## [Document section]
======

In the below code, the second useEffect() is run twice - once when employee is undefined, and once again when employee has a value.

  const [employee, setEmployee] = useState<Employee | undefined>(undefined);
  const [buttonDisabled, disableButton] = useState<boolean>(true);

  useEffect(() => {
    // Run some fetch requests and then set employee state
    setEmployee(employee);
  }, []);

  useEffect(() => {
    const employeeId = employee.Id;
    // Run some fetch requests and then set buttonDisabled state
    disableButton(false);

    // buttonDisabled is passed to a child component as a prop.

  }, [employee]);

How do I make sure the second useEffect() is only run once and only when employee has a value.

======

## [Supplied entries]
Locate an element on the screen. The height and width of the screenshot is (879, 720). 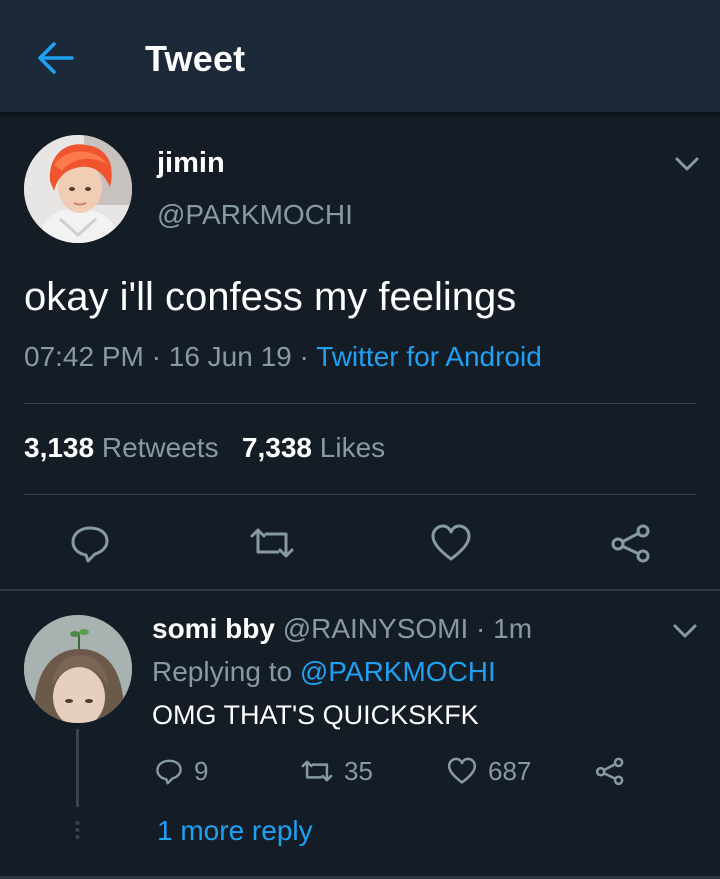
tweet-time: 07:42 PM is located at coordinates (84, 356).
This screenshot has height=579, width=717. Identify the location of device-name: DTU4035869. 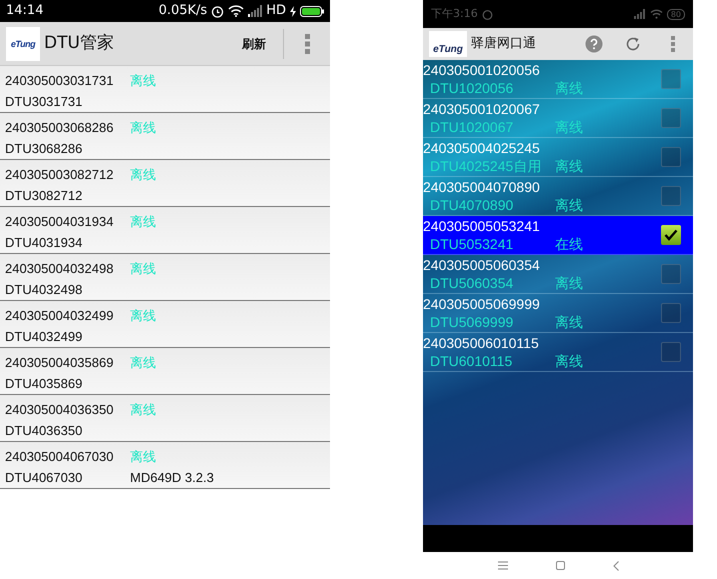
(44, 384).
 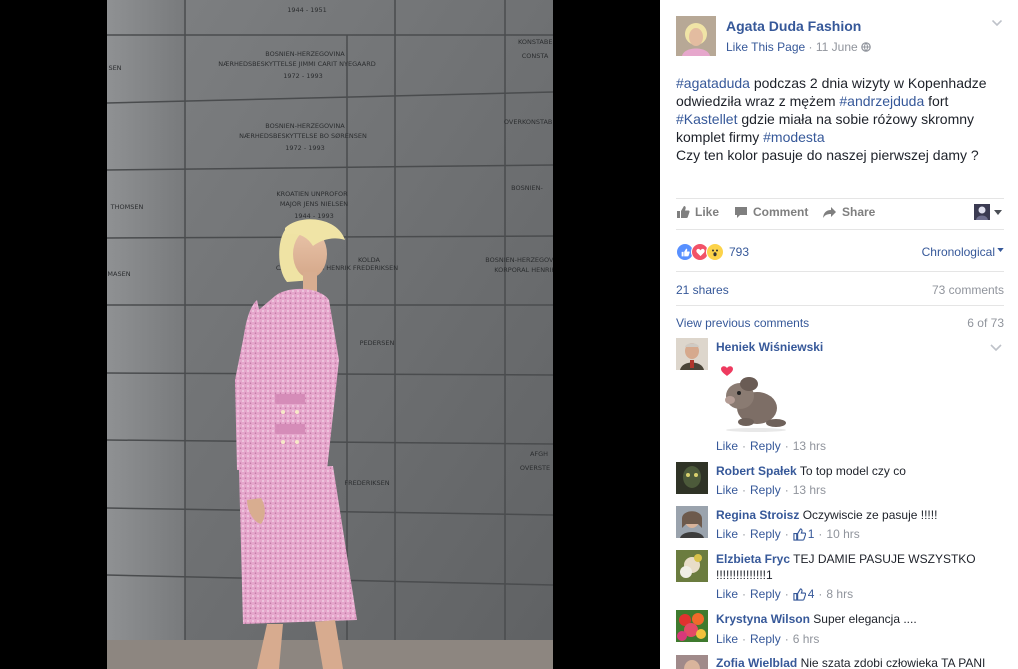 I want to click on comment-meta: Like · Reply · 6 hrs, so click(x=768, y=639).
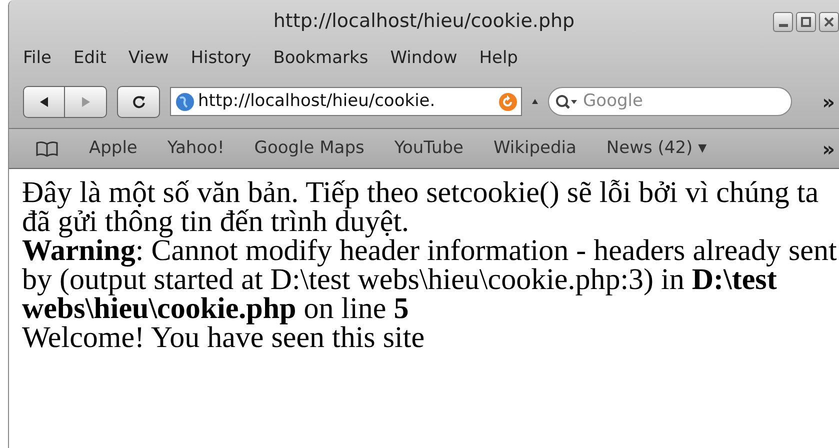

======

## [Questions]
A: Answer these questions about the useEffect question above the entries:
(i) How many times does the second useEffect() run, according to the text?
(ii) What initial value does the code give to buttonDisabled?
(iii) To what is buttonDisabled passed?
B: List every distinct function that is called in the code of the useEffect question.

## [Solved tasks]
A:
(i) Twice: once when employee is undefined and once when employee has a value.
(ii) true
(iii) To a child component, as a prop.

B: useState, useEffect, setEmployee, disableButton